**EXERCISE DIRECTIONS:**
Copy nothing but the lines from the line with "The height and" to the end of the records, retyped exactly. Pictures stay out.

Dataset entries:
•••
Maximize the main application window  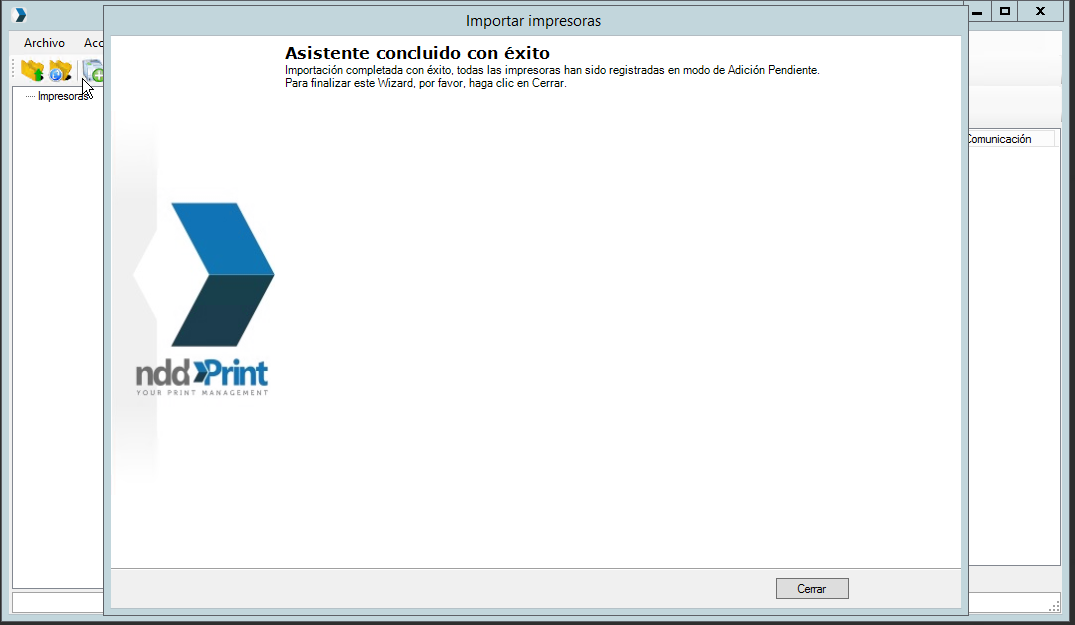(1005, 11)
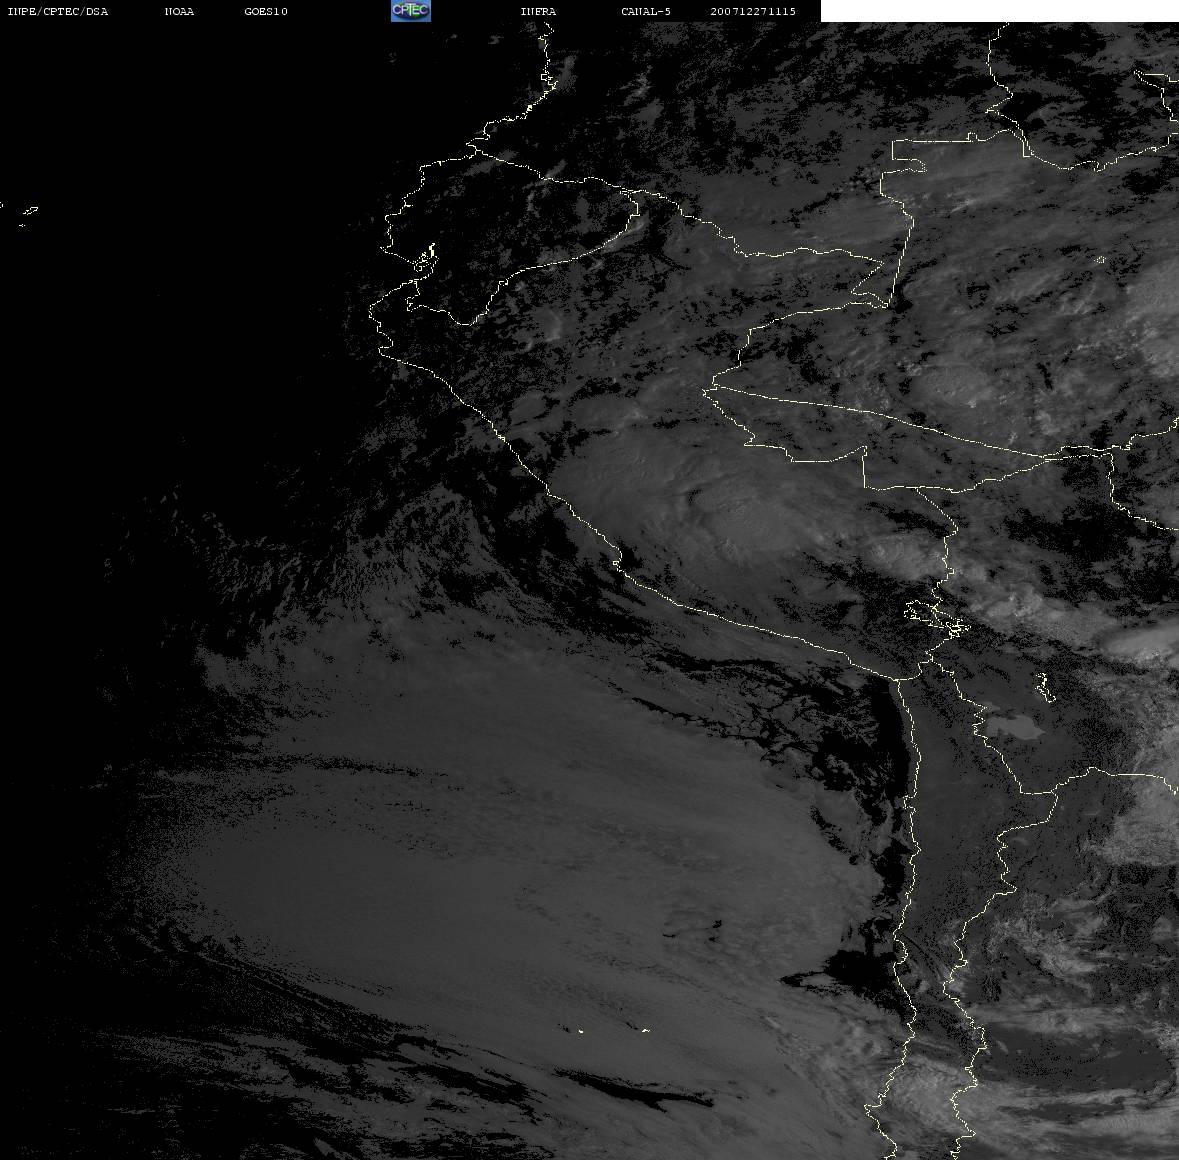
Task: Click the NOAA label in header
Action: point(179,12)
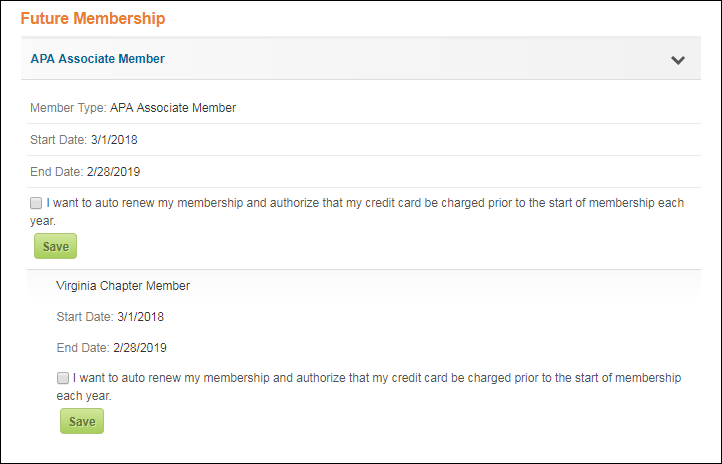This screenshot has height=464, width=722.
Task: Click the Virginia Chapter End Date value
Action: point(140,348)
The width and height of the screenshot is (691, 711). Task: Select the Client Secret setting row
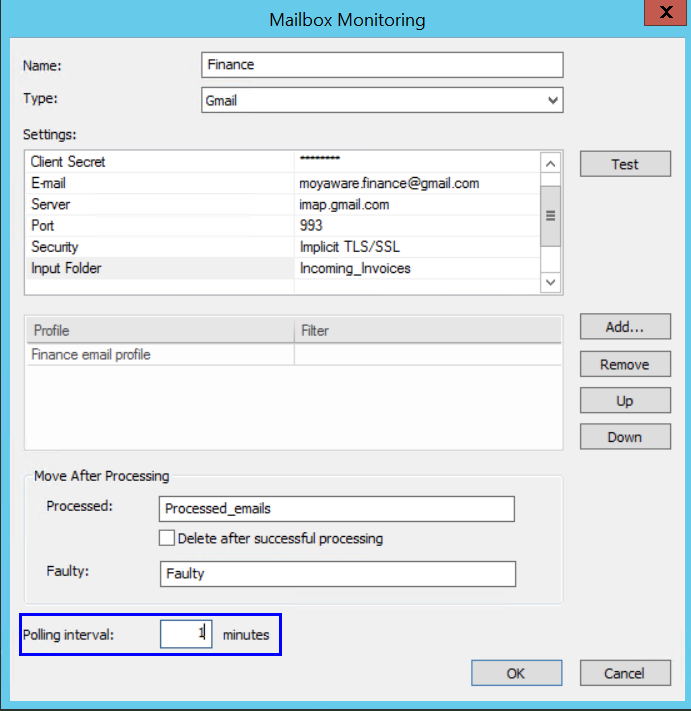coord(160,162)
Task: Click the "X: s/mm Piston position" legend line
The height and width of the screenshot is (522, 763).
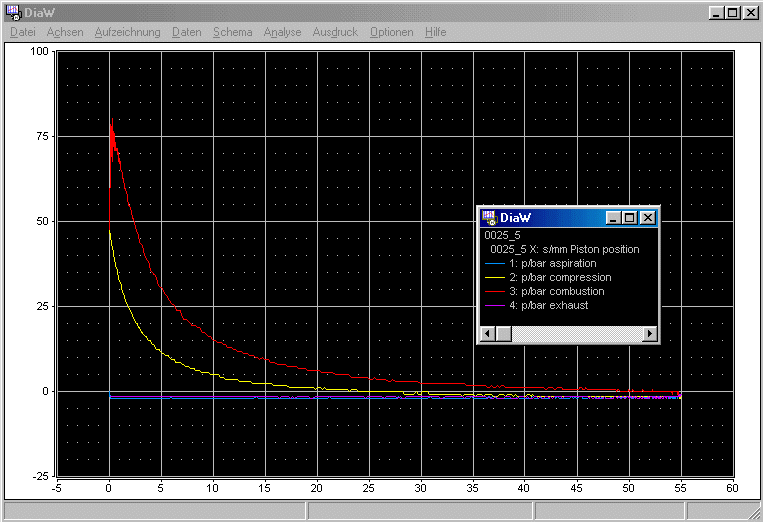Action: click(x=564, y=249)
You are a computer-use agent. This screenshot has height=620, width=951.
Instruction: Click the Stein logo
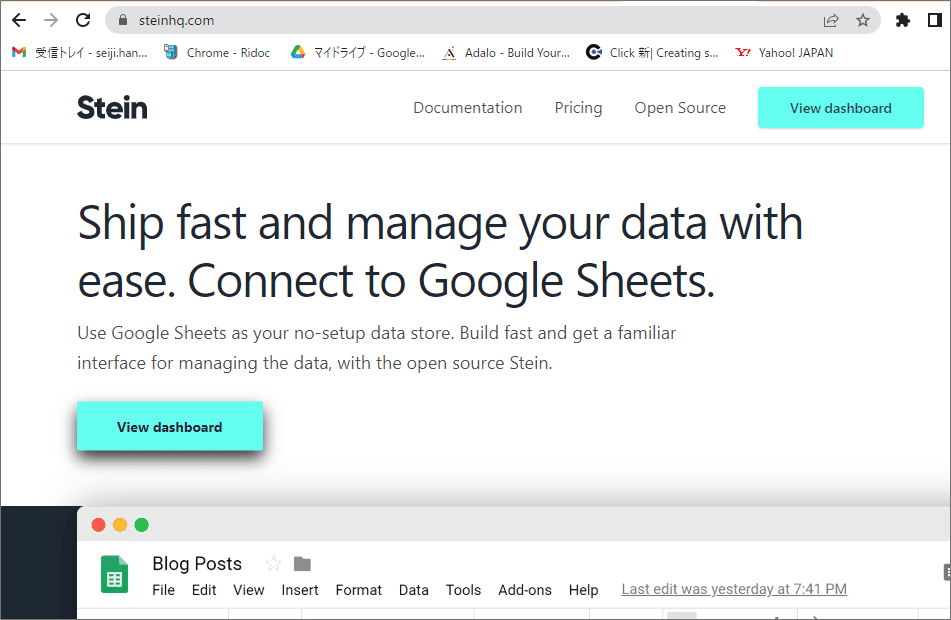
•••
**ANSWER BOX:**
The height and width of the screenshot is (522, 763).
Action: click(x=564, y=249)
You are a computer-use agent. This screenshot has height=620, width=951.
Instruction: Click the Stein logo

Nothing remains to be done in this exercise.